### Your goal
With the pictures left out, please write out exactly each line from the one containing "This screenshot has height=612, width=791." through the end of the material.

### Information
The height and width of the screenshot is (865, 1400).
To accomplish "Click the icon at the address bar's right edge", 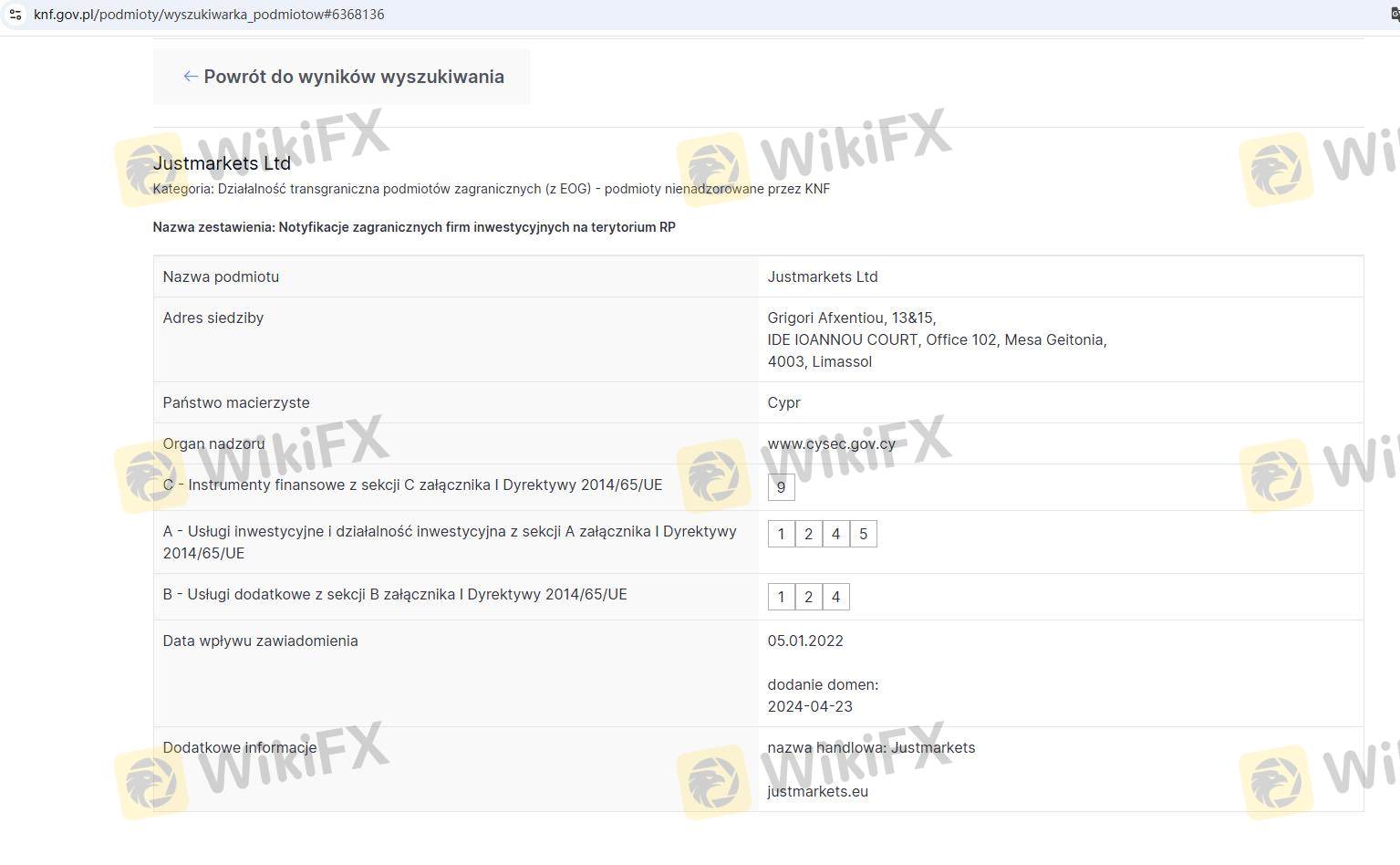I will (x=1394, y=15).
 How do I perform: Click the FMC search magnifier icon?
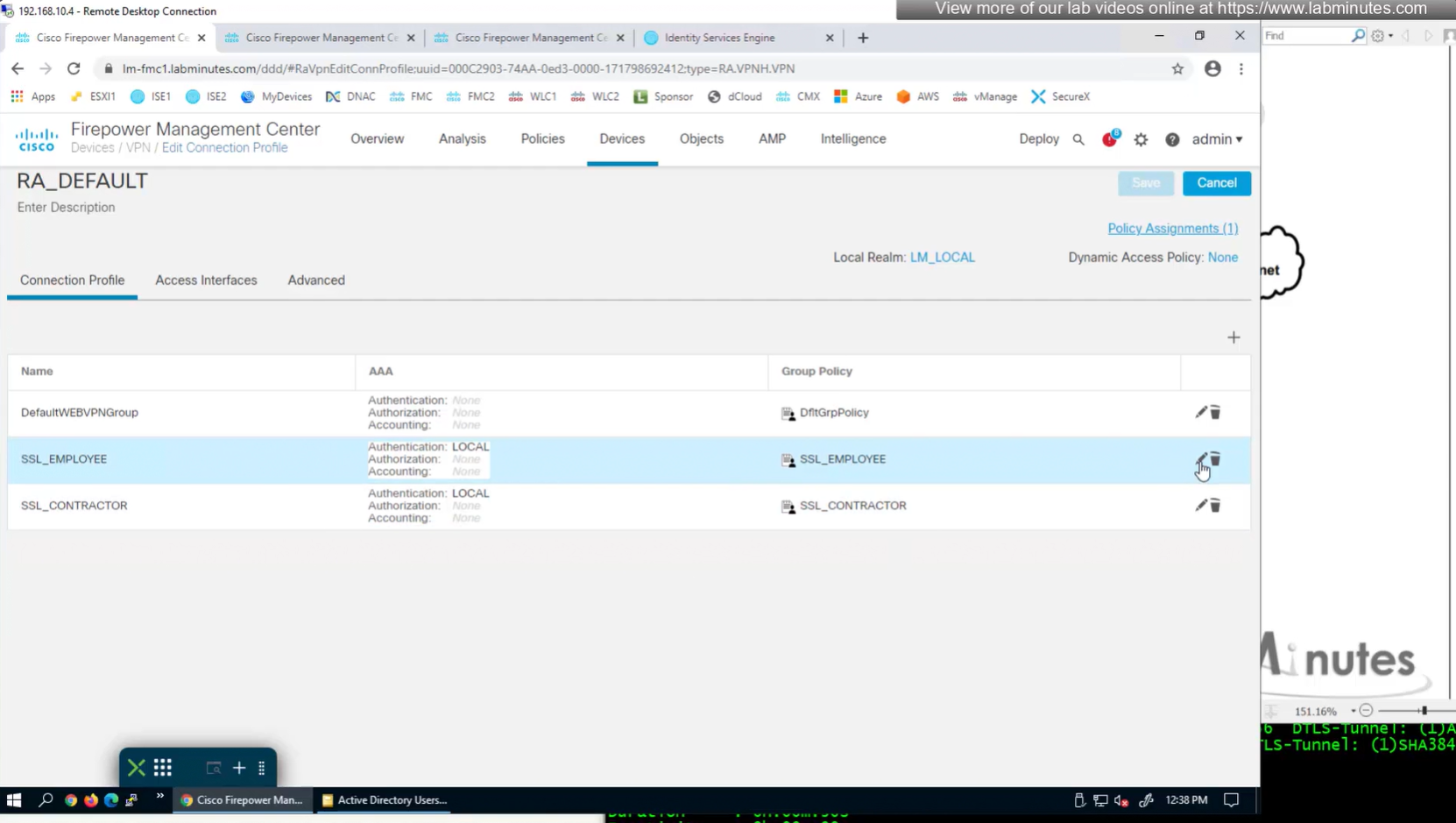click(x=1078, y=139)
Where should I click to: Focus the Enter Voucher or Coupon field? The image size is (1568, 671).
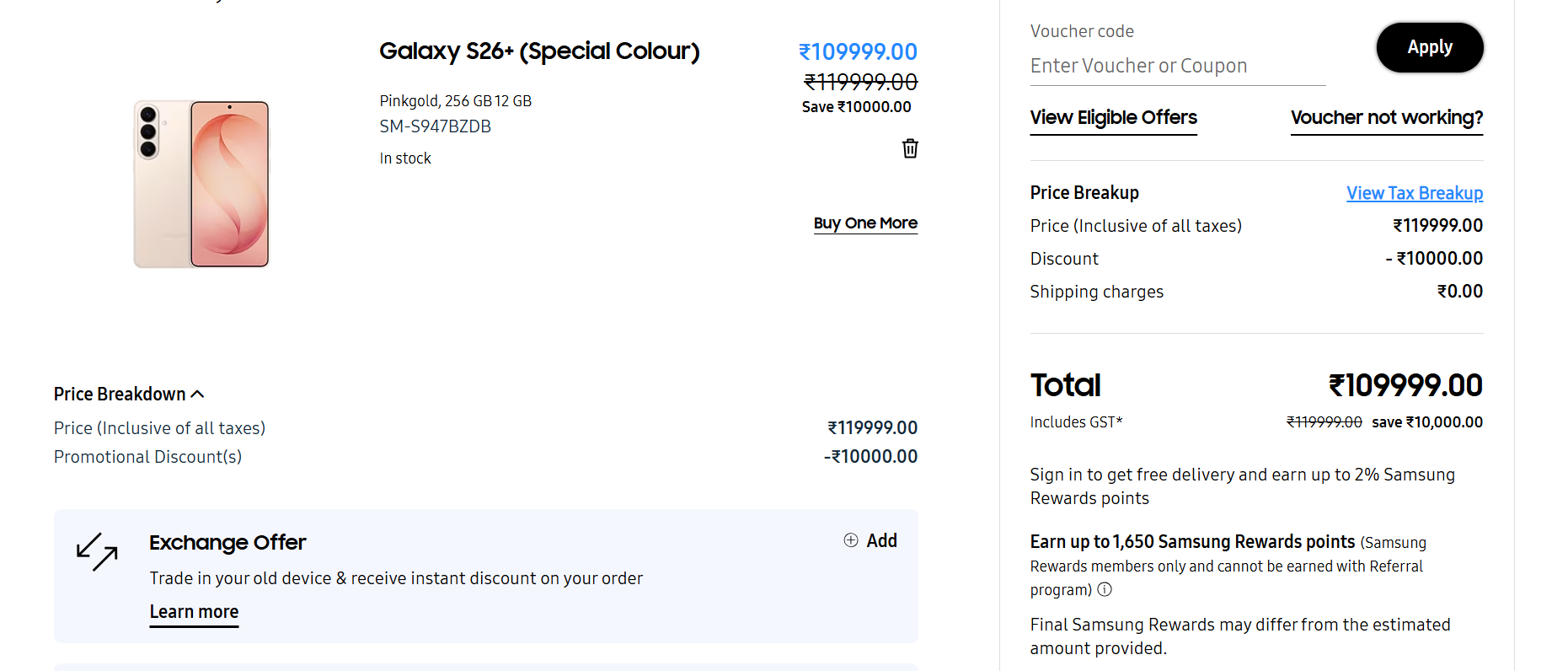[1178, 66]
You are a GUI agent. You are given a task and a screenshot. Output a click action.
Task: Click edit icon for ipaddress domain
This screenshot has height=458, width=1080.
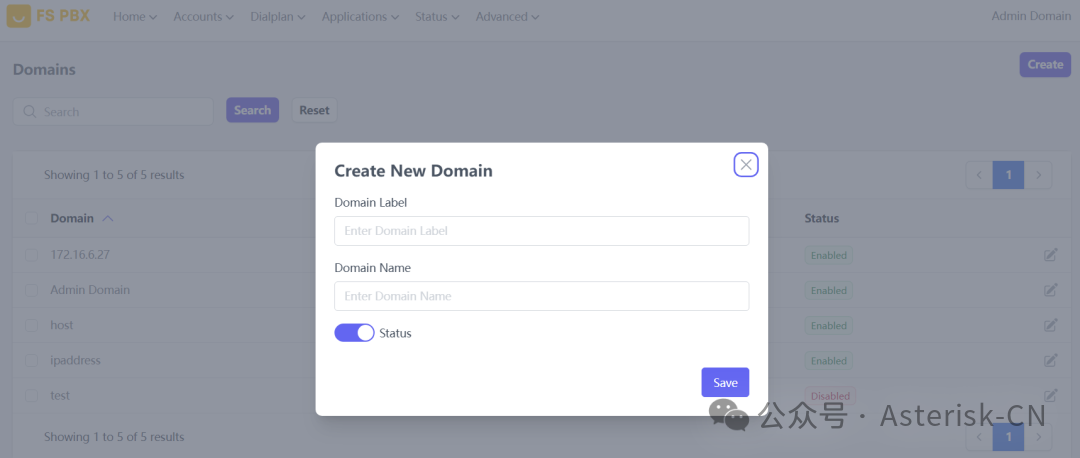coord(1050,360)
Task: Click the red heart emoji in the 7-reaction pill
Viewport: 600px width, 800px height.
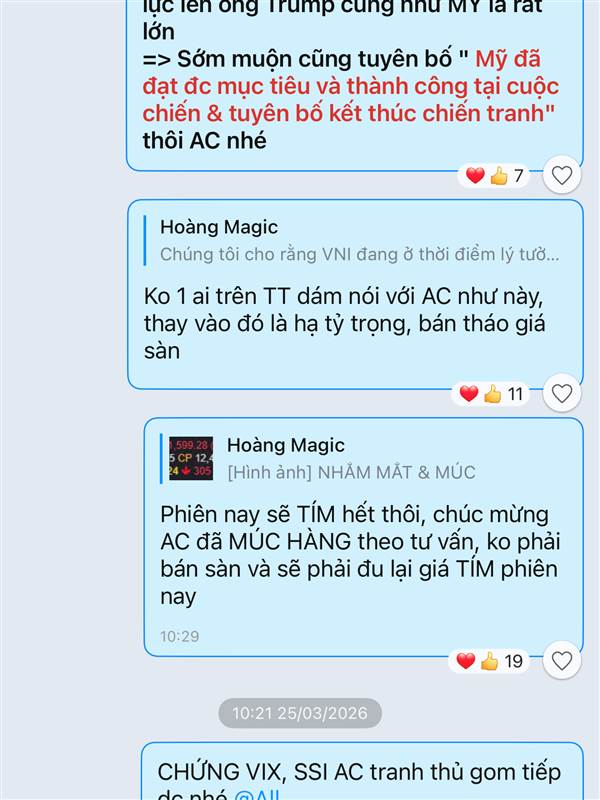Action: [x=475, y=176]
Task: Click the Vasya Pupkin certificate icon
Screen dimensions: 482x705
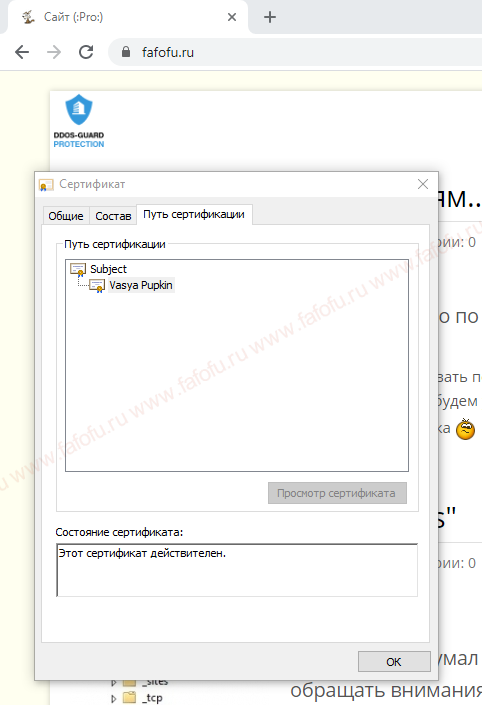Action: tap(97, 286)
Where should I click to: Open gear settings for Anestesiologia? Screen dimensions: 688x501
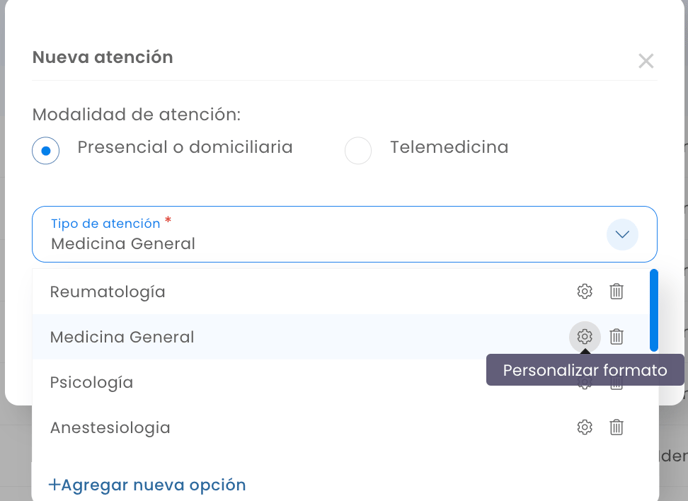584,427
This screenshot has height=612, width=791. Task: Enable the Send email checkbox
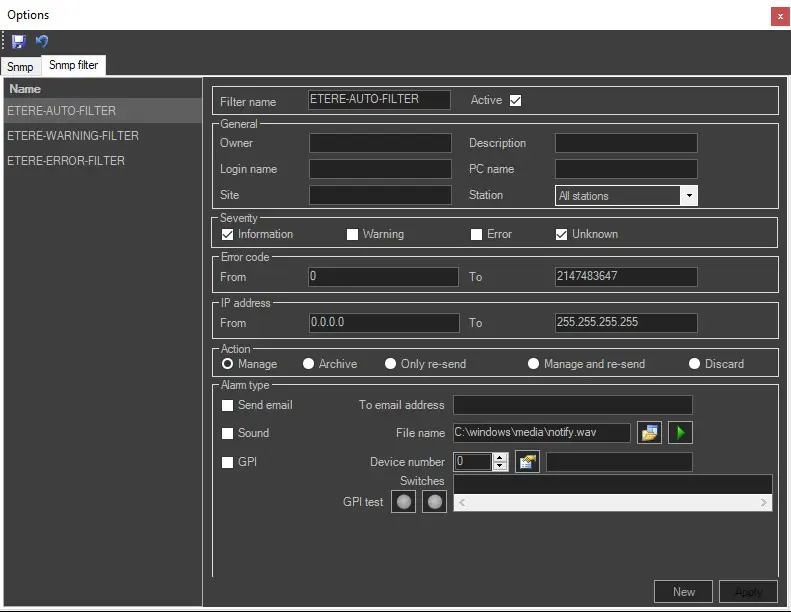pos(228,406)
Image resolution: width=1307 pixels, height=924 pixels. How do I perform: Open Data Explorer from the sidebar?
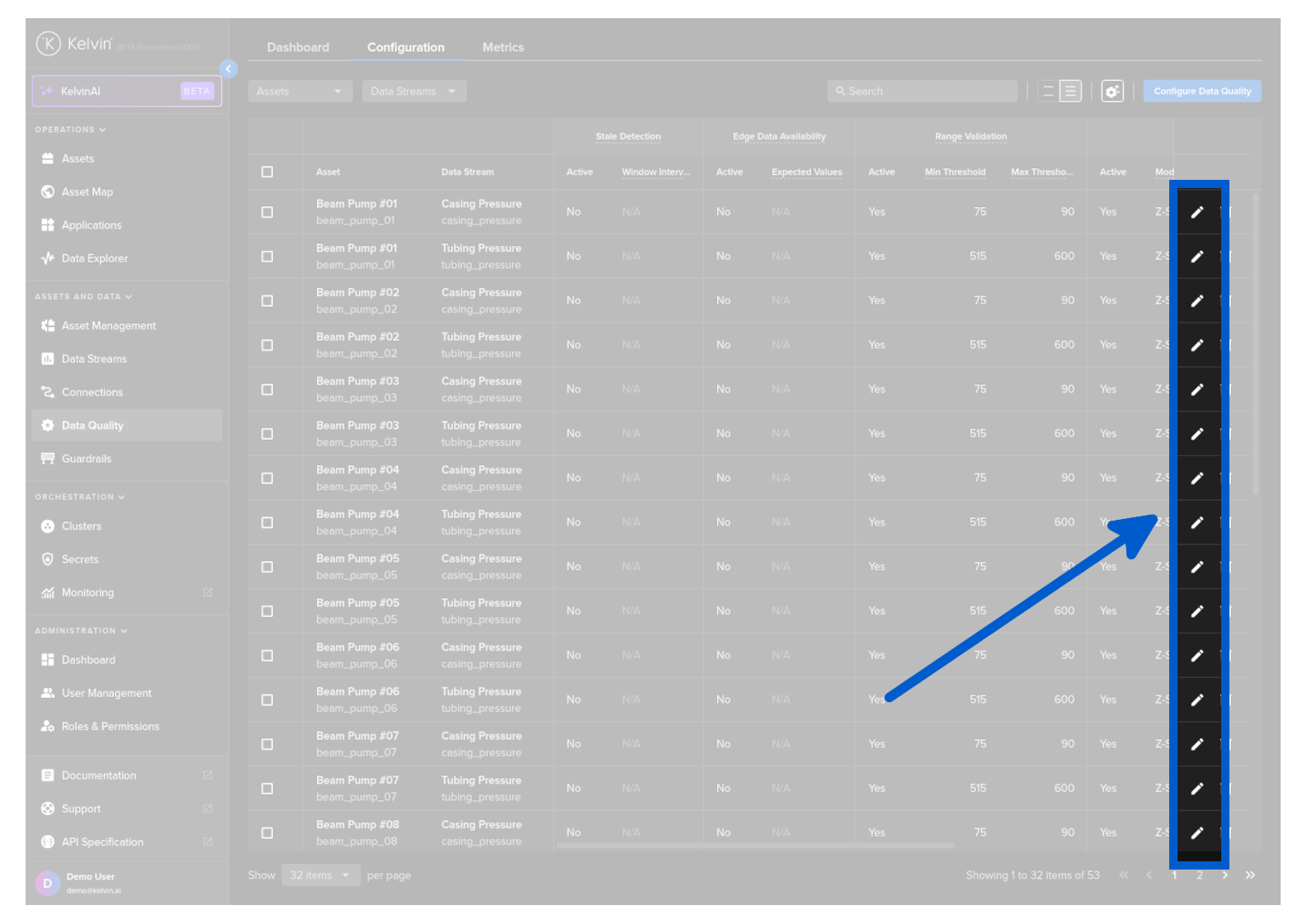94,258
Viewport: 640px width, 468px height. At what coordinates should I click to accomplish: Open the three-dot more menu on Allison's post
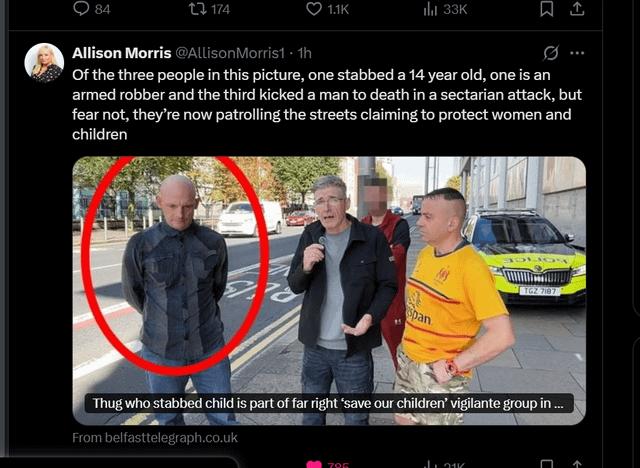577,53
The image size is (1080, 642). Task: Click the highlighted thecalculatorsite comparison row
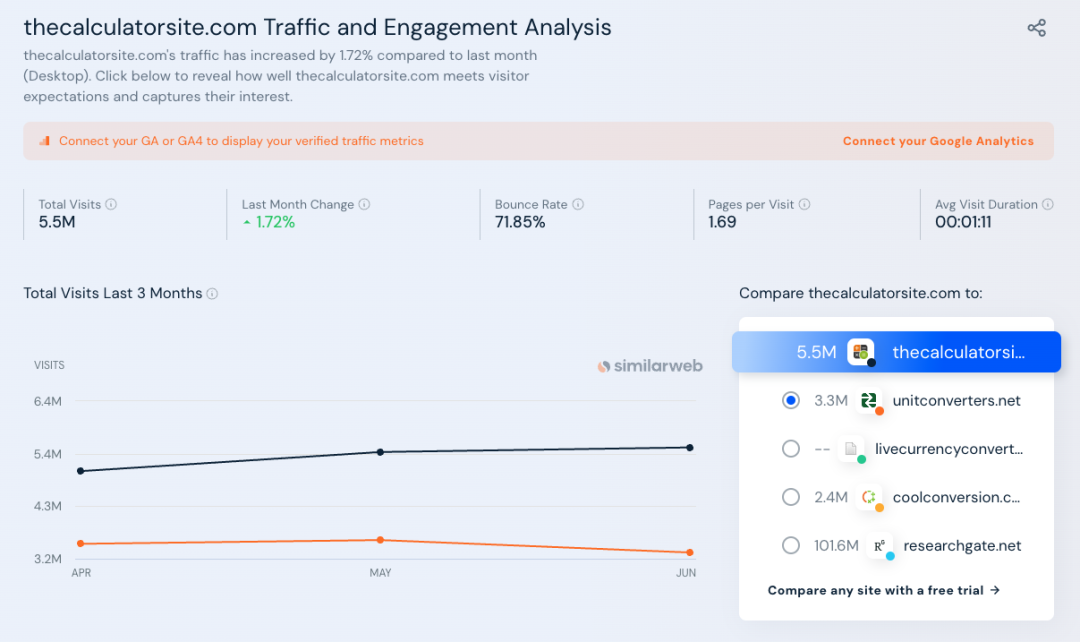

### Problem solution
This screenshot has height=612, width=791. Task: Enable the Send email checkbox
pos(228,406)
Image resolution: width=1307 pixels, height=924 pixels. How do I perform: Open Data Explorer from the sidebar?
94,258
Viewport: 640px width, 468px height. At what coordinates should I click to accomplish: Open the three-dot more menu on Allison's post
577,53
The image size is (1080, 642). Task: Click the highlighted thecalculatorsite comparison row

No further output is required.